Twelfth Session of Working Group I (WGI) of the Intergovernmental Panel on Climate Change (IPCC) and Thirty-sixth Session of the IPCC

23-26 September 2013 | Stockholm, Sweden            

The 12th session of Working Group I (WGI) of the Intergovernmental Panel on Climate Change (IPCC) and the 36th session of the IPCC were held from 23-26 September 2013 in Stockholm, Sweden. The meeting was attended by more than 400 participants, including representatives from governments, the United Nations, and intergovernmental and observer organizations, and drew worldwide media attention.

The WGI session focused on finalizing its contribution to the Fifth Assessment Report (AR5). The process to prepare the AR5 was launched by the IPCC in 2008. The WGI contribution is the first in the series of four reports with the WGII assessment on impacts, adaptation and vulnerability scheduled for finalization in March 2014; the WGIII contribution on options for mitigating climate change to be finalized in April 2014, and the AR5 Synthesis Report to be completed in October 2014.

During the four-day meeting, delegates met in plenary, informally and in contact groups to consider the WGI contribution to the IPCC AR5 titled, “Climate Change 2013: The Physical Science Basis.” Delegates were assisted by short informal presentations by the Coordinating Lead Authors (CLAs) on various sections and topics of the Summary for Policymakers (SPM). At the end of the meeting, WGI approved the SPM and accepted the underlying report including the Technical Summary and annexes.

Subsequently, the IPCC convened to formally adopt the work by WGI. The approved SPM can be found on the IPCC website

The  Summary of this meeting is now available in PDF format

at and in HTML format at



In the dim light of the Nordic morning, in a picturesque post-industrial location in central Stockholm, the IPCC adopted the latest findings on the science of climate change.

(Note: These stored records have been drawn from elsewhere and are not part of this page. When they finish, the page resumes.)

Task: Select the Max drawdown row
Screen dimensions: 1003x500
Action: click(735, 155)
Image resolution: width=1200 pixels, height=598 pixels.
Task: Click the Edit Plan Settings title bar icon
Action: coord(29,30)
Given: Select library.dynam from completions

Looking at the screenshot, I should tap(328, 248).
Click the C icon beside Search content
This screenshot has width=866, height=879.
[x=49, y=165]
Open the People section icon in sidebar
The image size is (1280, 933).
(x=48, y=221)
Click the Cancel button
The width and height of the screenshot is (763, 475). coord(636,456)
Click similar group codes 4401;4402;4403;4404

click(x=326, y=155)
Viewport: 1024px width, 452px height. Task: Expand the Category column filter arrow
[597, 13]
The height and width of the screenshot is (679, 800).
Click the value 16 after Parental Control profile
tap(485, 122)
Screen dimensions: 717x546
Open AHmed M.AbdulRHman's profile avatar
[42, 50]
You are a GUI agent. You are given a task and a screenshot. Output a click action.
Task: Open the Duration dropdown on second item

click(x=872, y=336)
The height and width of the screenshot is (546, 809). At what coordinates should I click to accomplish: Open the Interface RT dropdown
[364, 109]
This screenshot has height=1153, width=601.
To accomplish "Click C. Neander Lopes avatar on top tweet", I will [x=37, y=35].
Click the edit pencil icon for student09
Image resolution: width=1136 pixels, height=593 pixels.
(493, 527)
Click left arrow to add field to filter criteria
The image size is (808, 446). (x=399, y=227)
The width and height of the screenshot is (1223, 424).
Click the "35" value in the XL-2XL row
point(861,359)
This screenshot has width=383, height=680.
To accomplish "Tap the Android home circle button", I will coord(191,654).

Over four days and nights, the overview of these conclusions—the Summary for Policymakers—had been subject to intense line-by-line discussion by representatives of 116 governments present in Stockholm. The WGI contribution is the first in a series of four that will comprise the Fifth Assessment Report. The other three are the WGII assessment on impacts, adaptation and vulnerability (scheduled for endorsement in March 2014), the WGIII contribution on options for mitigating climate change (April 2014), and the Synthesis Report (October 2014). The Fifth Assessment Report will provide the scientific basis for future global climate policy, including the new agreement that is supposed to be adopted by parties to the UNFCCC in 2015.

This brief analysis summarizes the main findings of the report, reflects on the SPM approval process, and places the meeting in the larger context of evolving global climate policy. 


During the press conference at the end of the meeting, UN Secretary-General Ban Ki-moon described the WGI report as “the world’s best science for the world’s biggest challenge.” While reactions to the WGI report were mixed and some commented that “the AR5 doesn’t pack the same punch as the AR4,” several key messages in the report stand out due to stronger scientific evidence, increased certainty and/or new findings.

It is now clearer than ever that human influence is affecting the climate system, with the certainty of anthropogenic climate change increased from 90% in the AR4 to 95% in the AR5. Atmospheric concentrations of CO2, methane and nitrous oxide have increased to “unprecedented” levels in at least the last 800,000 years. CO2 concentrations have increased by 40% since pre-industrial times and this was primarily due to fossil fuel emissions and secondarily due to net land use change emissions.

The WGI report also reflects on: major changes in the Arctic and Antarctic, including on an ice-free Arctic in the summer; increased weather and climate extreme events; ocean acidification; and more scientifically robust, higher projections of sea level rise compared to AR4.

The WGI report is based on a new type of scenarios of future anthropogenic emissions called Representative Concentration Pathways (RCPs), which include a mitigation scenario leading to a very low climate forcing, two stabilization scenarios and one scenario with very high GHG emissions. The Summary for Policymakers thus contains clearer, more policy relevant information on what will happen under difference climate policy choices. Importantly, the report also provides information on temperature implications of cumulative total CO2 emissions. Limiting the warming to less than 2°C can be achieved, with a probability level of 66%, if maximum cumulative CO2 emissions do not exceed 1000 GtC. According to the Panel, 531 GtC was already emitted by 2011. This means that the remaining “carbon budget” for the world is limited to 469 GtC.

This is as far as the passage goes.